NGOs Call for Vote Reform, New Election

A re-election should be held in 2015 following the implementation of a comprehensive series of electoral reforms, an umbrella group of local rights organizations and independent election monitors said Friday.

The organizations, including the Committee for Free and Fair Elections (Comfrel), Adhoc, the Community Legal Education Center, the Cambodian Center for Human Rights and NGO Forum, made the call for a revote at a press conference in Phnom Penh, saying that irregularities during the July 28 election had favored Prime Minister Hun Sen’s long-ruling CPP.

The reforms should encompass an overhaul of the National Election Committee and the Cambodian Constitutional Council, a re-jig of the voter registration system and a new law on party financing, the groups said in a statement released after the conference.

“This statement is also about resolving the current political situation and to curb the conflicts and social ills that keep happening,” Preap Kol, executive director of Transparency International Cambodia (TIC), said, referring to violence that has broken out at some post-election protests.

Koul Panha, executive director of Comfrel, said that the NGOs’ requests would be submitted to the CPP and the opposition CNRP.

“We now urge both parties to hold re-elections,” Mr.
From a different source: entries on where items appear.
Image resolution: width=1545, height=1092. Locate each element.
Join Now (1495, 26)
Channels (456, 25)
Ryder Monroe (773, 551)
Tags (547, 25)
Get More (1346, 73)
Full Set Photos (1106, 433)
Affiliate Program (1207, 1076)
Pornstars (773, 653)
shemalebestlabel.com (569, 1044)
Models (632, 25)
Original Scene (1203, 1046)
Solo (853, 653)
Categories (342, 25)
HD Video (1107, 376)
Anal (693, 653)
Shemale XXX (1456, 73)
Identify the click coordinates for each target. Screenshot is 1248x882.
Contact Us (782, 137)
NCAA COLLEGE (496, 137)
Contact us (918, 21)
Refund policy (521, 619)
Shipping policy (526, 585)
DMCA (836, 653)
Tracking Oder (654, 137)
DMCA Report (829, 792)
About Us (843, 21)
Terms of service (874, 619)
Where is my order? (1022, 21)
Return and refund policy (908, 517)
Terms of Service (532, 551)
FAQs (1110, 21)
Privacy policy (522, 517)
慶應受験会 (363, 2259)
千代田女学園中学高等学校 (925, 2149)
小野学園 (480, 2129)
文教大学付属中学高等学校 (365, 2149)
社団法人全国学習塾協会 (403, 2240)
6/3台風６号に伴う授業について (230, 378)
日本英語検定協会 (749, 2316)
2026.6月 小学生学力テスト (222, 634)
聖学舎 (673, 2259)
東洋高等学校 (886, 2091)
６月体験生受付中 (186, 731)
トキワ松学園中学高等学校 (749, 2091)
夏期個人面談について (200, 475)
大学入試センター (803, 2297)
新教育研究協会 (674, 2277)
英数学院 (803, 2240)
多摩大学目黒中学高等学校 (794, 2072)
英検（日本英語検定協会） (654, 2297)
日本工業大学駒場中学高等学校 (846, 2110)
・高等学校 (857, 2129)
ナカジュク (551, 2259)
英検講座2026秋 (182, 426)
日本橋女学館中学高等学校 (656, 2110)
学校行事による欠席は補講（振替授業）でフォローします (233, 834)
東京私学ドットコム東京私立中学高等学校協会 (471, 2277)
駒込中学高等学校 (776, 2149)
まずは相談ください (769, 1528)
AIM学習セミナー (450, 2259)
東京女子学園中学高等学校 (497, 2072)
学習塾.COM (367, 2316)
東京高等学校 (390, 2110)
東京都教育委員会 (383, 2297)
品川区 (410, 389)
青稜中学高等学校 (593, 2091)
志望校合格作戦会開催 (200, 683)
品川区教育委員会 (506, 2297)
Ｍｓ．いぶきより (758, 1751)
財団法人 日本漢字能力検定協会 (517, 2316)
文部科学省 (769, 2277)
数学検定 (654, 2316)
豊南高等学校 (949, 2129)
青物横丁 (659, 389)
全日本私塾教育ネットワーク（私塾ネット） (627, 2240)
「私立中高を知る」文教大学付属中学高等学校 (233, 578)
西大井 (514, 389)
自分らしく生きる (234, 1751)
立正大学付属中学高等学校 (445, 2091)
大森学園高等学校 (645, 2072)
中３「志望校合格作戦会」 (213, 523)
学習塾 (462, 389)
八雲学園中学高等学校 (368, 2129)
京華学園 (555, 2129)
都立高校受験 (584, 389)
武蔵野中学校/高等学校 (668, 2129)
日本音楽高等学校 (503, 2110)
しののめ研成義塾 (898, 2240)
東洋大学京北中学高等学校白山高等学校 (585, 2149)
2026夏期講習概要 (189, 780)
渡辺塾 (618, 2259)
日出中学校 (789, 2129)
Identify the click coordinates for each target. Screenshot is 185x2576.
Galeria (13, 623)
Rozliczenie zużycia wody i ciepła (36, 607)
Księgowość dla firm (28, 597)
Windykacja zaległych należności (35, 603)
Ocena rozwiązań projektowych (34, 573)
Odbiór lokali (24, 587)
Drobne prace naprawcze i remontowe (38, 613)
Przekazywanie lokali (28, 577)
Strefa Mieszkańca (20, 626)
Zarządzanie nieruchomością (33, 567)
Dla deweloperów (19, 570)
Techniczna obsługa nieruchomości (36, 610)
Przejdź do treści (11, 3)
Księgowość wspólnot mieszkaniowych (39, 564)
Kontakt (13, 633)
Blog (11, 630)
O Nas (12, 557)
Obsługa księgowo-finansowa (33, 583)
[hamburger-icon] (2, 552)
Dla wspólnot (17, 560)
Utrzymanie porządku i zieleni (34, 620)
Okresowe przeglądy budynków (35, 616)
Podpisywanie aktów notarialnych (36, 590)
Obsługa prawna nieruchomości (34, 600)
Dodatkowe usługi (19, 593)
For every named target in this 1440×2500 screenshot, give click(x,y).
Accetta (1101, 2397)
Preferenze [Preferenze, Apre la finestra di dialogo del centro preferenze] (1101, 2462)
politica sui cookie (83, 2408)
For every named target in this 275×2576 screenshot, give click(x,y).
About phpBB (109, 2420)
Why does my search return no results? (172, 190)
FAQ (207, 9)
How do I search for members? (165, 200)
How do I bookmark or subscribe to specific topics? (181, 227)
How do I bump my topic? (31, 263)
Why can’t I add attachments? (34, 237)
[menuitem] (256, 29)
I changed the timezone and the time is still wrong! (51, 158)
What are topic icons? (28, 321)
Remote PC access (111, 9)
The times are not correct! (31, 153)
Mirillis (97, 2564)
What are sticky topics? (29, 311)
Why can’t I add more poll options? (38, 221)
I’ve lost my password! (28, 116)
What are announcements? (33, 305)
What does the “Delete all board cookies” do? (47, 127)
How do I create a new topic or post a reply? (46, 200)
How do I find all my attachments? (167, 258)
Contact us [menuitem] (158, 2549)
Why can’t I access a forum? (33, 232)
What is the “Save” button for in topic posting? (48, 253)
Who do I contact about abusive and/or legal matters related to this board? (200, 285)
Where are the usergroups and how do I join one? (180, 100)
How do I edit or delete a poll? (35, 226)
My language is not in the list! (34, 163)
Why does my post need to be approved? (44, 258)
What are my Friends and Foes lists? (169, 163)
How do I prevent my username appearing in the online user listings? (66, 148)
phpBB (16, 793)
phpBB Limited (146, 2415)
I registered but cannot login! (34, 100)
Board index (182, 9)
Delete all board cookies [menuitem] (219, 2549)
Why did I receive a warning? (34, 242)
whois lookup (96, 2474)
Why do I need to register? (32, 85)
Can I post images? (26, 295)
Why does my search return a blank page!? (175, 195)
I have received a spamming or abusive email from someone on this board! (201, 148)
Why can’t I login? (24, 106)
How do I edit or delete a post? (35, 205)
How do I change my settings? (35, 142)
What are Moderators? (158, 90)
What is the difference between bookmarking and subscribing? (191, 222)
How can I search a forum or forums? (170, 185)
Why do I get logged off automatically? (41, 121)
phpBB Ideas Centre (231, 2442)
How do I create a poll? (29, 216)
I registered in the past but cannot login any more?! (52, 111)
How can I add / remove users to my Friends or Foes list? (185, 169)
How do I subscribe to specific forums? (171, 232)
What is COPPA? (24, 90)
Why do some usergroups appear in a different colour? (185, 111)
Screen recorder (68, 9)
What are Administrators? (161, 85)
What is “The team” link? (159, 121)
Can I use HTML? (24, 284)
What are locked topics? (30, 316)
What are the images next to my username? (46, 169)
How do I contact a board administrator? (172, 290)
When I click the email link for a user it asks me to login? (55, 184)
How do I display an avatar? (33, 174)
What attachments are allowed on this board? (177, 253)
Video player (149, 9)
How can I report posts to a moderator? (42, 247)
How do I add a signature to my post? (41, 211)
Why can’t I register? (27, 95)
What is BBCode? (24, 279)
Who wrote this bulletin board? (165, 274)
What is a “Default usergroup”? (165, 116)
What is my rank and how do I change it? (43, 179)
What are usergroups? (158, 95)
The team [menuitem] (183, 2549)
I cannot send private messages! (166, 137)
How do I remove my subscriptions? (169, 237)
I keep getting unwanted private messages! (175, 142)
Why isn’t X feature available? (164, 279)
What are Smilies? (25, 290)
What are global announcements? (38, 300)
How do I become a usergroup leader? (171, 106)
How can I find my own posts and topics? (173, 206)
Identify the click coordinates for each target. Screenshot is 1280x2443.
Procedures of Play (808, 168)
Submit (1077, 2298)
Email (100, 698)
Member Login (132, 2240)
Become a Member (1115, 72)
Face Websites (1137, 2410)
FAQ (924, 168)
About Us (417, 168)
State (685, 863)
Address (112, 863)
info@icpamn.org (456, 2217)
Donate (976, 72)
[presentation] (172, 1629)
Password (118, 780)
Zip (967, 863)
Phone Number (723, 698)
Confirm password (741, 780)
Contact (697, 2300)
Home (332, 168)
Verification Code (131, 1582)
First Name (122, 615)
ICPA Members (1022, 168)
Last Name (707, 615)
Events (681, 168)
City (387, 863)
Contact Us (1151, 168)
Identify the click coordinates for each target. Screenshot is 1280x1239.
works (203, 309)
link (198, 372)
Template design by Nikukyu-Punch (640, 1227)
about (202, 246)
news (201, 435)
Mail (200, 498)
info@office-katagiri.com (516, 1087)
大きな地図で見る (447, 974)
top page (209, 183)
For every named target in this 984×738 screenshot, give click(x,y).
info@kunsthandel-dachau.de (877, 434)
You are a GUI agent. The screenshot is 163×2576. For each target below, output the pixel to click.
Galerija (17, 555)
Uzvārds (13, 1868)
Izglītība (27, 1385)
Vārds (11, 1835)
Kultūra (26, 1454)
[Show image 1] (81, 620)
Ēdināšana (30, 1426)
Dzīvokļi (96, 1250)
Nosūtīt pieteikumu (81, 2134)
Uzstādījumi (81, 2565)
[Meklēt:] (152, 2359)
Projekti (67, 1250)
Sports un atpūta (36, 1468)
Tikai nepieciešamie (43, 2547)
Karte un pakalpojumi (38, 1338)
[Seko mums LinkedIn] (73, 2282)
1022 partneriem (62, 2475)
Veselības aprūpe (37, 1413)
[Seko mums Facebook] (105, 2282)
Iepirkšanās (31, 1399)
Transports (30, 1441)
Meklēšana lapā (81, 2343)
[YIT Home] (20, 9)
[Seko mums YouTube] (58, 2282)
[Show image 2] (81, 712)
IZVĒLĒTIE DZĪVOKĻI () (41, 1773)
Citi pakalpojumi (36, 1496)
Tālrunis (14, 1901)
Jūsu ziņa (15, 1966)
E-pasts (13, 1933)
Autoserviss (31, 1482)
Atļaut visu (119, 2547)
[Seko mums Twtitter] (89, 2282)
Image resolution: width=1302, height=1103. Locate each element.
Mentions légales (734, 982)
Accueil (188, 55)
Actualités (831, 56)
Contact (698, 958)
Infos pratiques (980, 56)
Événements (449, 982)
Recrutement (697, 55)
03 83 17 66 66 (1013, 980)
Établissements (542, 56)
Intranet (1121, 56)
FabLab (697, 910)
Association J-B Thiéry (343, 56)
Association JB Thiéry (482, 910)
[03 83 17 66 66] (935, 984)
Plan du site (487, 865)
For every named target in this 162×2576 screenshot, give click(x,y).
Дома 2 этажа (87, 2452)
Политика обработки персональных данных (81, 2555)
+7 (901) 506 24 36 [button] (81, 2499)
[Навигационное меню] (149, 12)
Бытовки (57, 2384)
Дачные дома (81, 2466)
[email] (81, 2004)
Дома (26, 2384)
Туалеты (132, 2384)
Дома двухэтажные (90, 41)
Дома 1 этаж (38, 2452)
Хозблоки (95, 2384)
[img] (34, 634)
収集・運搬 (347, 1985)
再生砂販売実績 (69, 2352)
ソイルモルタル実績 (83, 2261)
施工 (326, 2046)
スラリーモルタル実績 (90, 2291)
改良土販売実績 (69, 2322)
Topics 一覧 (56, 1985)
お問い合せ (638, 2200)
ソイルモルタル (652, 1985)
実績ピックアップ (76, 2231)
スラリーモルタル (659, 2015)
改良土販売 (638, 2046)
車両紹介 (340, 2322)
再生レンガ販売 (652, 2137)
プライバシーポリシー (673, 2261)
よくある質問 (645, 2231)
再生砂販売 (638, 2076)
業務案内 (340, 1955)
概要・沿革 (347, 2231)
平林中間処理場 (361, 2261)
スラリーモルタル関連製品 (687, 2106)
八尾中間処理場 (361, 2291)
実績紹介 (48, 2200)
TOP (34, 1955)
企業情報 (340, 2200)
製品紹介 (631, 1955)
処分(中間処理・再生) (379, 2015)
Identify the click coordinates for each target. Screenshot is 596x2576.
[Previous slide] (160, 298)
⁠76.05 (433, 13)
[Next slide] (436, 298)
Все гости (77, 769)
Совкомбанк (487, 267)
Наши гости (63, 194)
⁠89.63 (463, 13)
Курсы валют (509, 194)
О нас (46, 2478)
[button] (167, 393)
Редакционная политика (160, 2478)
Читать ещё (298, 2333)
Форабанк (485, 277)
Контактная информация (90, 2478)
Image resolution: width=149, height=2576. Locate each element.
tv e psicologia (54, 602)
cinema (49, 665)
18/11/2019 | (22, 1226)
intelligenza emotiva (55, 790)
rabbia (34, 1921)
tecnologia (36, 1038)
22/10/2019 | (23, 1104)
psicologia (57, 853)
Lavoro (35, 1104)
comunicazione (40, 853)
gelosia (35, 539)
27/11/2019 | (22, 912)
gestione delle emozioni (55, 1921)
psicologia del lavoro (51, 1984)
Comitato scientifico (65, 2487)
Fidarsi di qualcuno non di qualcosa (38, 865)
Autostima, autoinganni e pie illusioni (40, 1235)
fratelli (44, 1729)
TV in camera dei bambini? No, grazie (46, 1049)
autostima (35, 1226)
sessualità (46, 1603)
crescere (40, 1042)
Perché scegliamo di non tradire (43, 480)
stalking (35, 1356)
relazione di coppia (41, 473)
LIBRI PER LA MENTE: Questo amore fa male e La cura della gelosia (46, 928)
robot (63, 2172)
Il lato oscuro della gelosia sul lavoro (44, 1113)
Panha said.

NEC Secretary-General Tep Nytha said Friday that a re-election was impossible.

“This is just the opinion of the civil societies…re-elections are not possible,” before the end of the fifth mandate in 2018, he said, before declining to further comment.

A report released last month by a coalition of NGOs, including TIC and Comfrel, found that the CPP saw a significant increase in its share of votes in areas where the most irregularities were reported on election day.

Calls by the NGOs for a re-vote echo the opposition’s latest demands. While the CNRP had initially called for an investigation into electoral irregularities, in the past month they have demanded complete re-vote and Prime Minister Hun Sen’s resignation.